Authors: Larson KE, Valente SA, Tu C, Dalton J, Grobmyer SR
Title: Surgeon-associated variation in breast cancer staging with sentinel node biopsy.
Journal: Surgery 164(4):680-686
Date: 2018 Oct
PubMed ID: 30093273
Abstract: BACKGROUND: Sentinel lymph node biopsy is the gold standard for axillary staging in early-stage, clinically node-negative breast cancer, so it is paramount that this operation be both precise and accurate, because excessive sentinel lymph node removal increases morbidity, whereas understaging risks inadequate treatment. The goal of this study was to assess surgeon variation in the number of sentinel lymph nodes removed and the oncologic yield of sentinel lymph node biopsy for breast cancer. METHODS: All patients in the Surveillance, Epidemiology, and End Results-Medicare database who underwent operative treatment for breast cancer from 2007-2011 were eligible for inclusion. Deidentified provider codes were used to track operations performed by individual surgeons. Only records in which an individual surgeon could be linked to a specific breast cancer operation were analyzed. The total number of sentinel lymph nodes removed and the number that were pathologically positive (oncologic yield) were recorded. Surgeon variation by T stage was analyzed using linear mixed-effects regression and logistic mixed-effects regression models. RESULTS: Query of the database identified 15,571 patients who met inclusion criteria, representing 2,478 providers. The mean number of sentinel lymph node procedures performed per provider per year was 1.3 (range 1-103). The lowest quartile of providers performed 1 or fewer sentinel lymph node procedures per year. The highest quartile of providers performed >8 sentinel lymph node procedures per year.
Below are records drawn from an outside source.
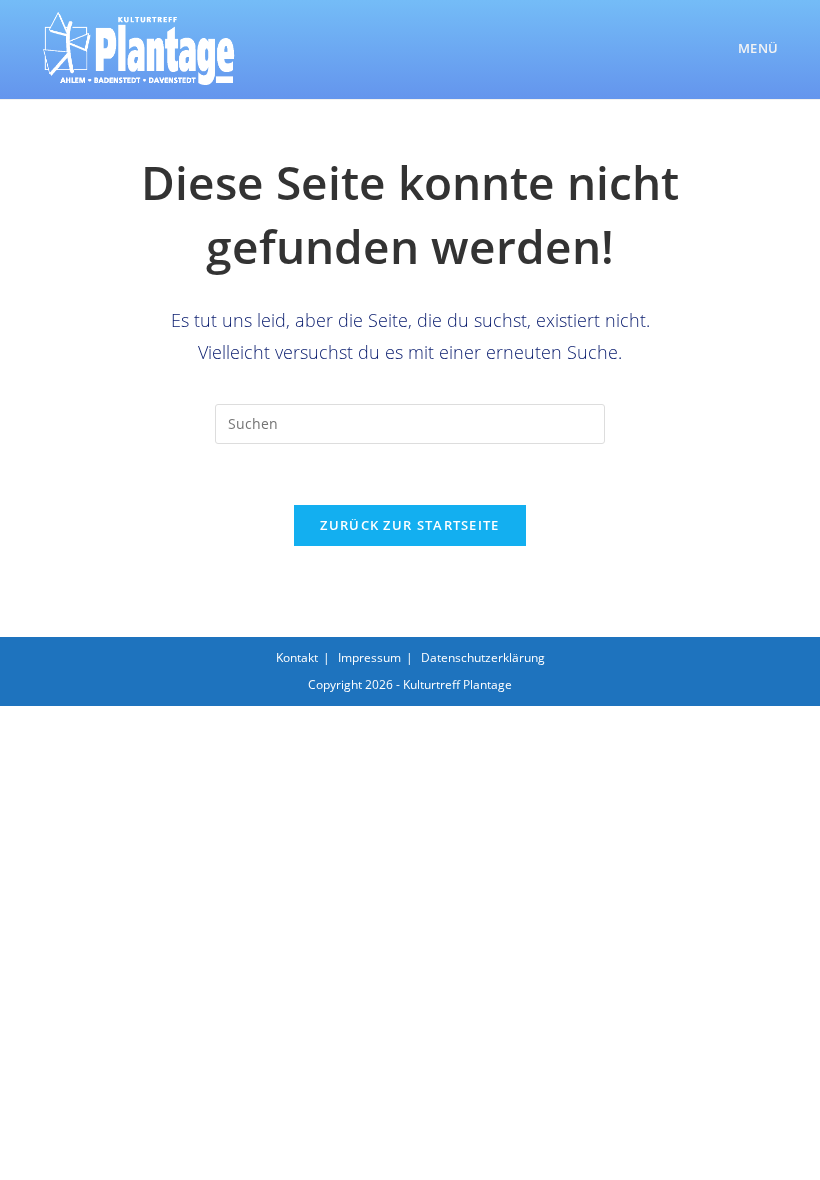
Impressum (369, 657)
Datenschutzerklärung (483, 657)
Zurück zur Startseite (409, 525)
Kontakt (297, 657)
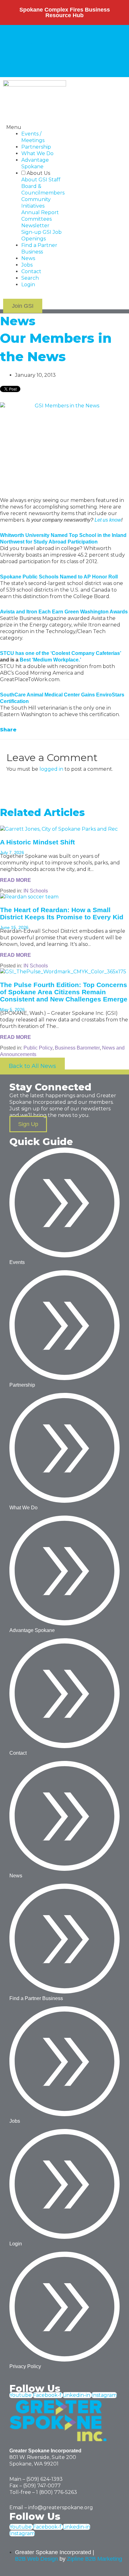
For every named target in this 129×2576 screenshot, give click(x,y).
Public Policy (38, 1047)
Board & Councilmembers (77, 38)
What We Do (37, 153)
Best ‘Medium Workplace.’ (50, 659)
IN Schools (35, 890)
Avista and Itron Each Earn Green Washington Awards (64, 611)
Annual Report (78, 44)
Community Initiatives (32, 44)
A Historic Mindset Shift (37, 842)
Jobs (85, 64)
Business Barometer (77, 1047)
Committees (20, 51)
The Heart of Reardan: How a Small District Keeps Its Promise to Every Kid (61, 913)
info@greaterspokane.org (60, 2507)
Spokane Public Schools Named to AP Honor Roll (59, 576)
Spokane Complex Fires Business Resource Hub (64, 12)
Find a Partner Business (34, 64)
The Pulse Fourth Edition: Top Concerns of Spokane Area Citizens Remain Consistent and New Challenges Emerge (63, 992)
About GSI (18, 38)
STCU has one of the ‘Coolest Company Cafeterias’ (60, 653)
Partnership (36, 147)
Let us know (108, 520)
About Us (16, 31)
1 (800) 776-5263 (56, 2492)
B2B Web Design (36, 2559)
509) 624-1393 (45, 2479)
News (72, 64)
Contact (102, 64)
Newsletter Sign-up (61, 51)
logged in (51, 769)
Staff (38, 38)
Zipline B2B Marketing (94, 2559)
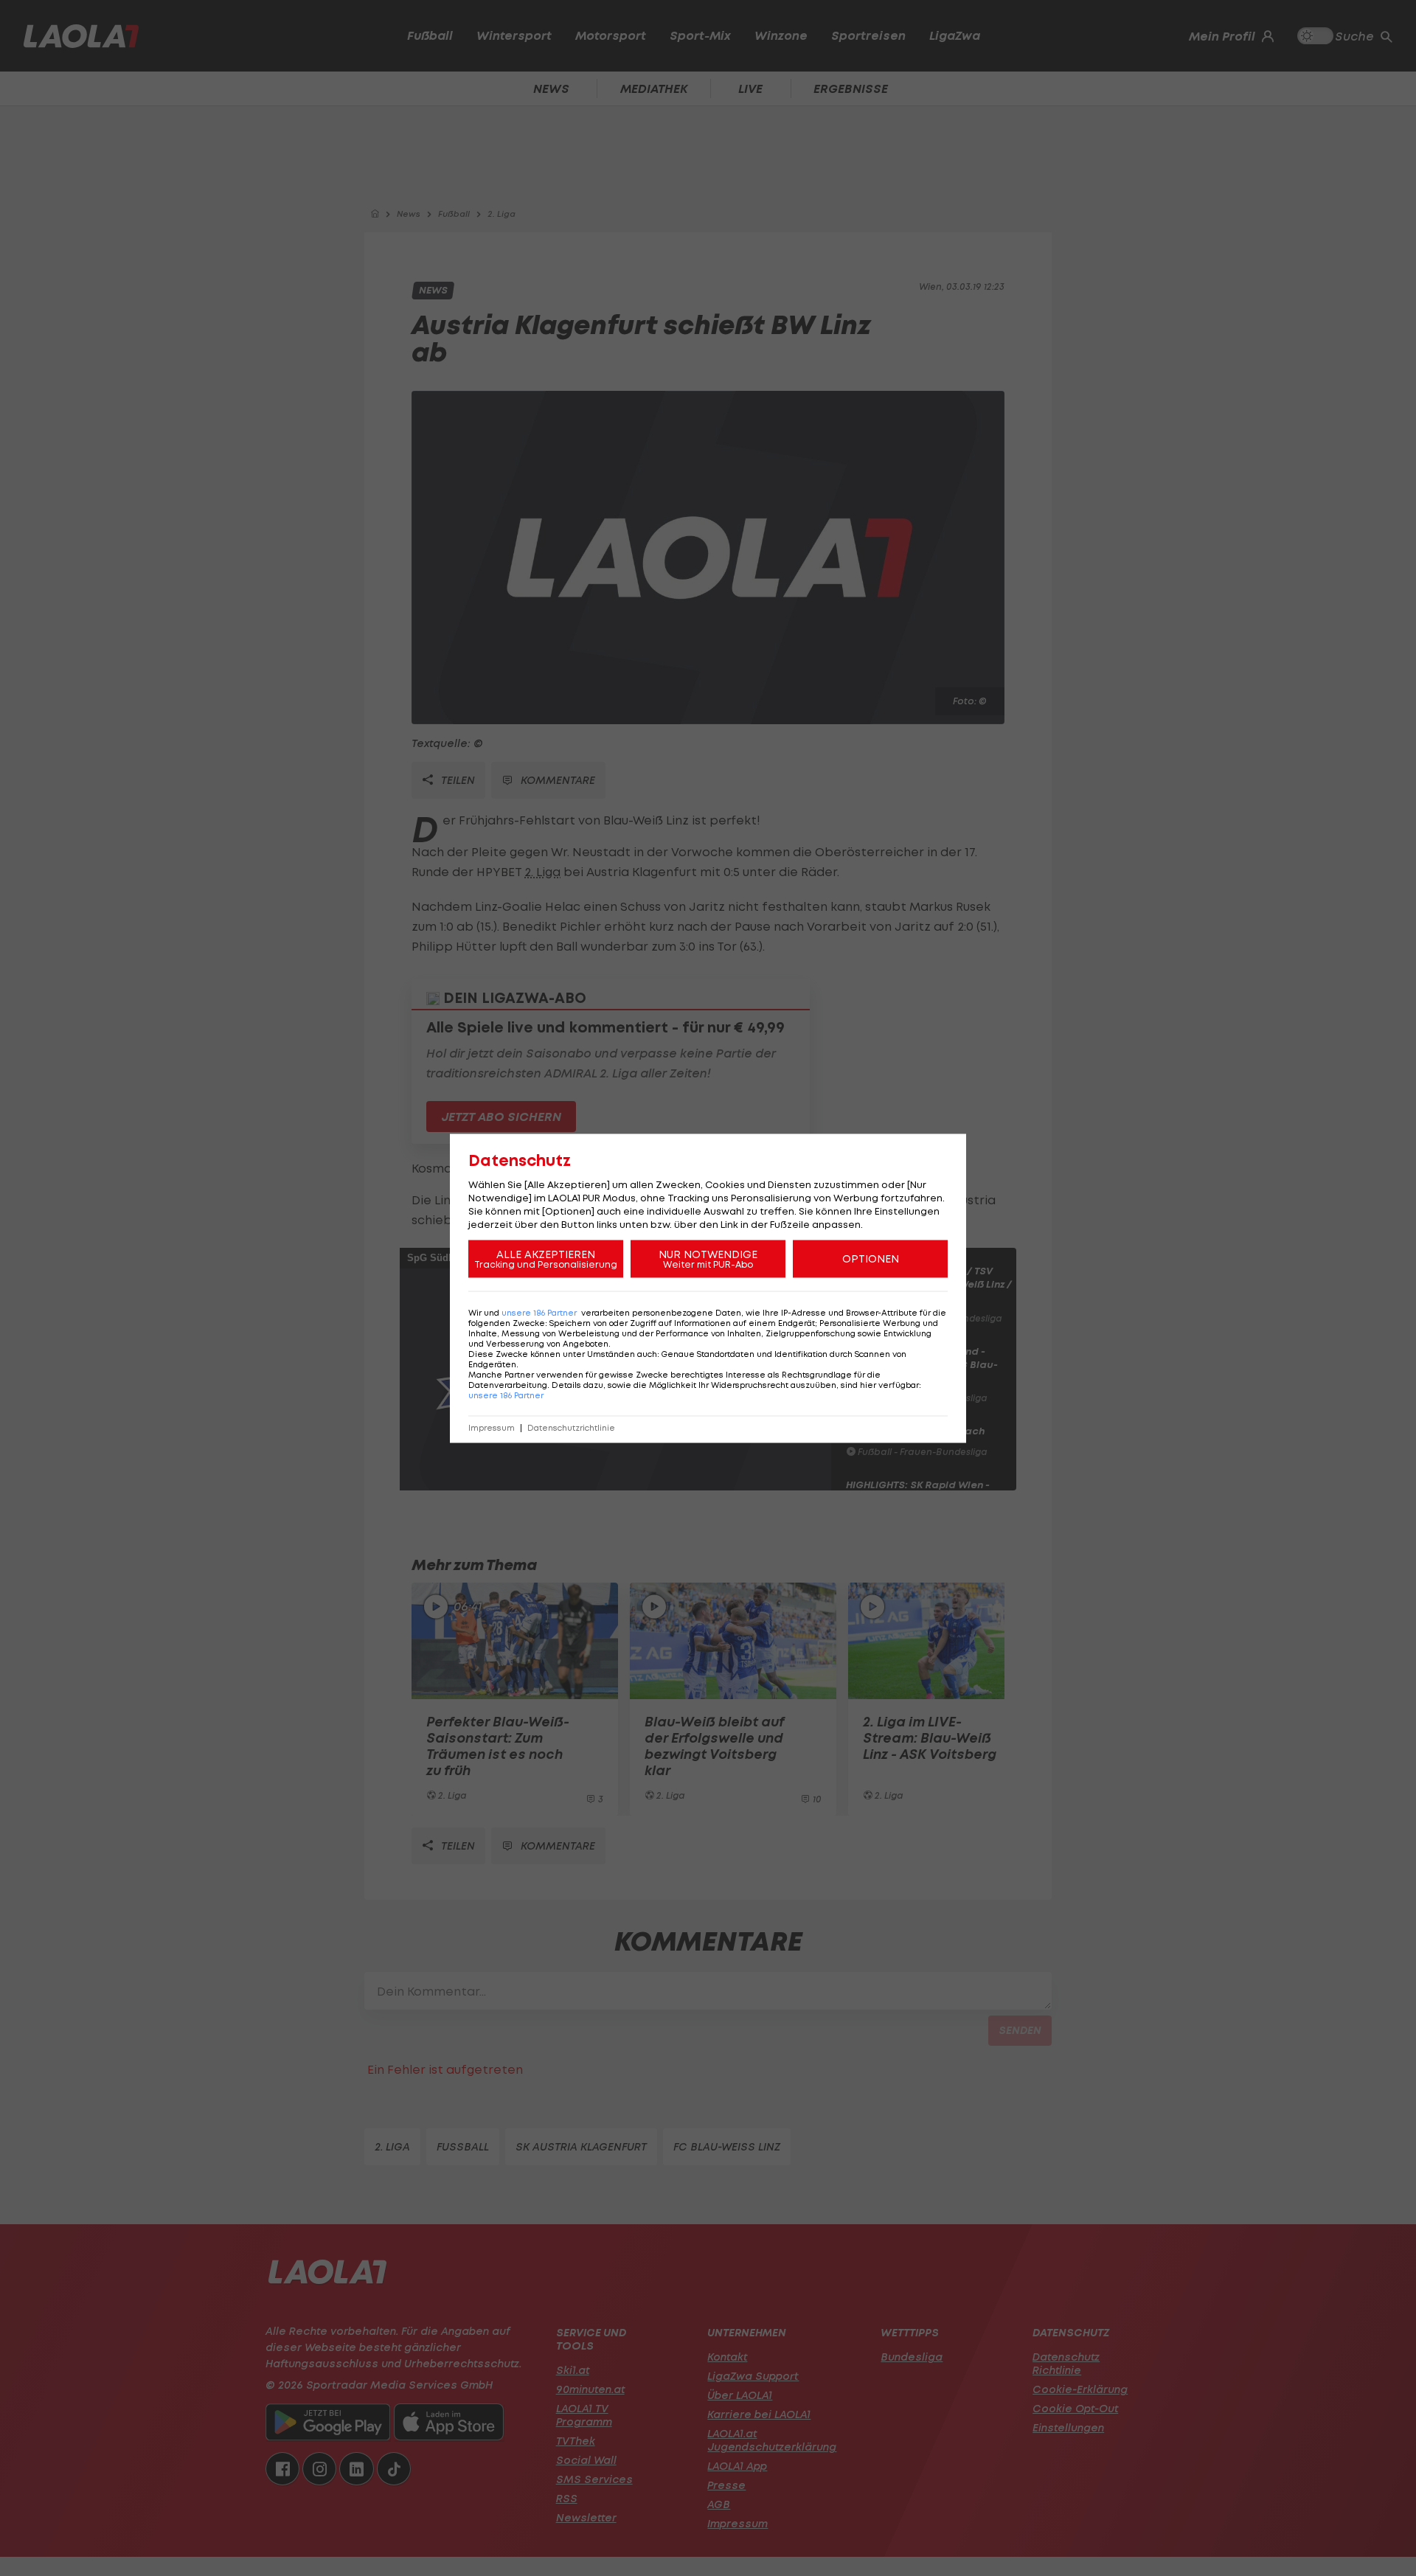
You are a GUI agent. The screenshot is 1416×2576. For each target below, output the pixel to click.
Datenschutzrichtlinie (571, 1427)
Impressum (491, 1427)
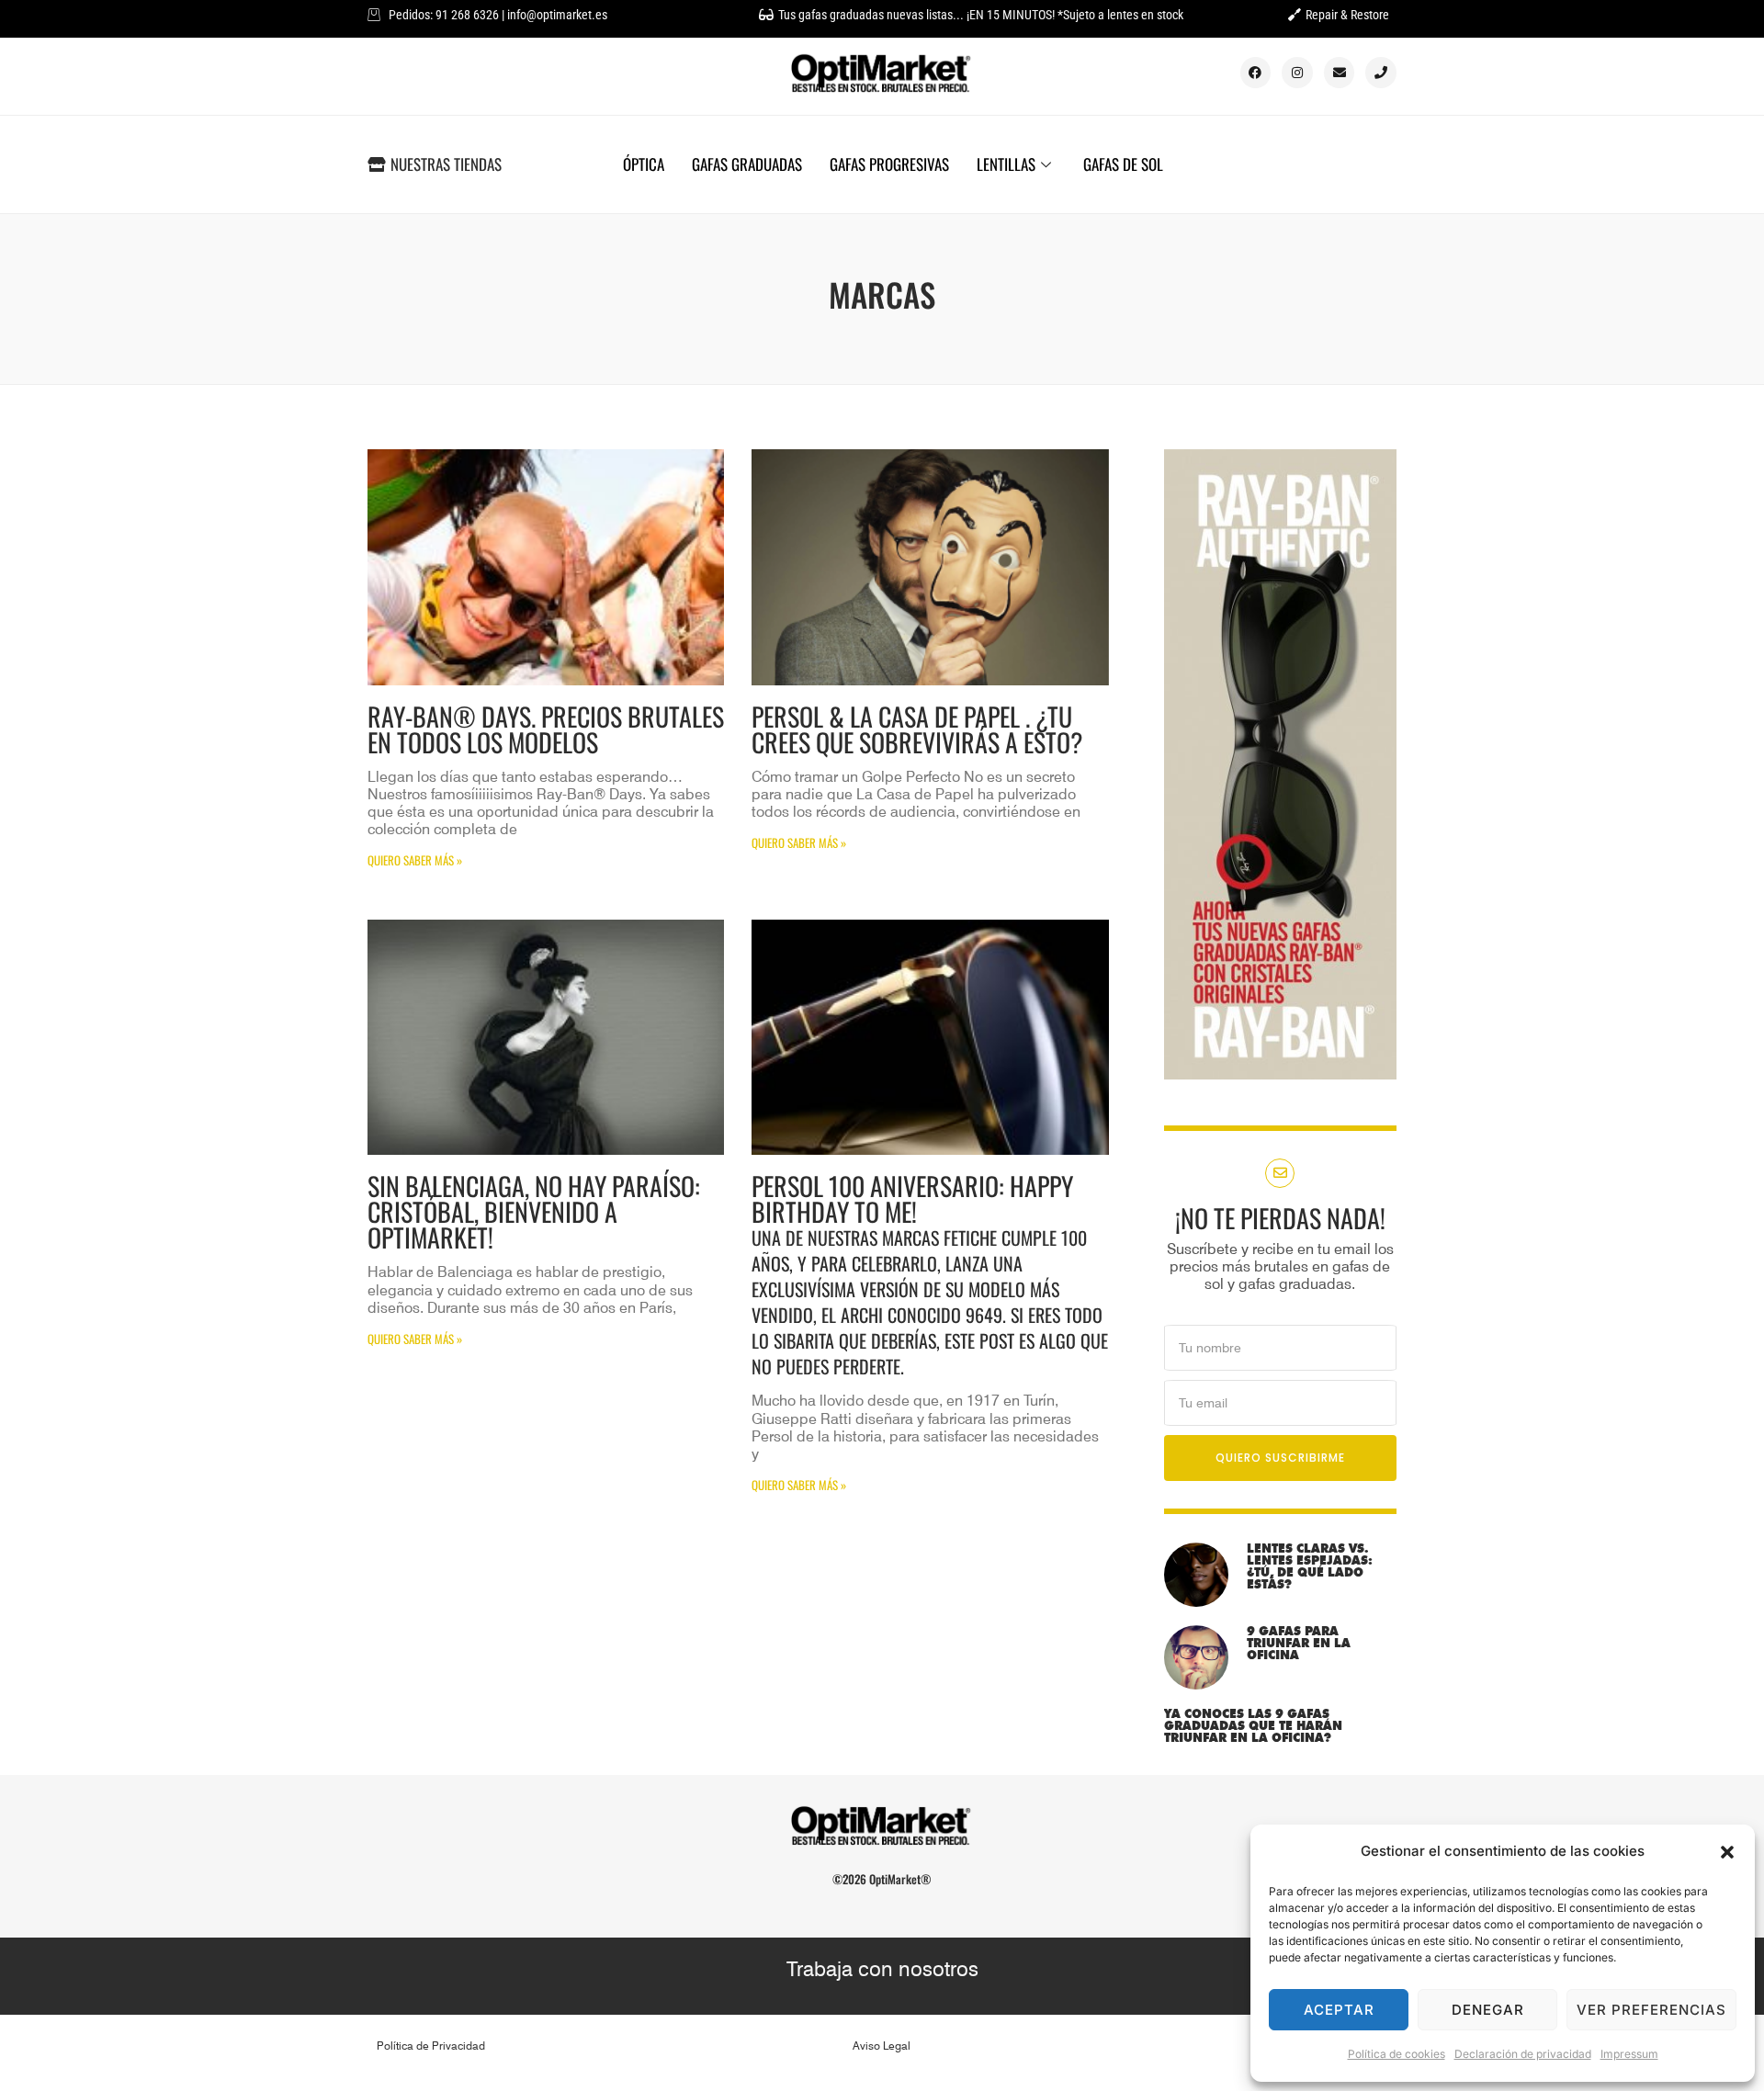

The average number of sentinel lymph node removed per operation increased with increasing T stage for all providers (P < .001), including when N0 (P < .001) and node-positive (P = .003) patients were evaluated separately. There was surgeon-associated variation in the number of sentinel lymph node removed for each T stage (P < .001). In addition, there was surgeon-associated variation in the oncologic yield (sentinel lymph node positivity rate) by T stage (P < .001). CONCLUSION: This study found surgeon-associated variation in axillary sentinel lymph node staging of breast cancer patients, which suggests the need to improve standardization of surgical practices to optimize the oncologic yield of these procedures and ensure accurate staging.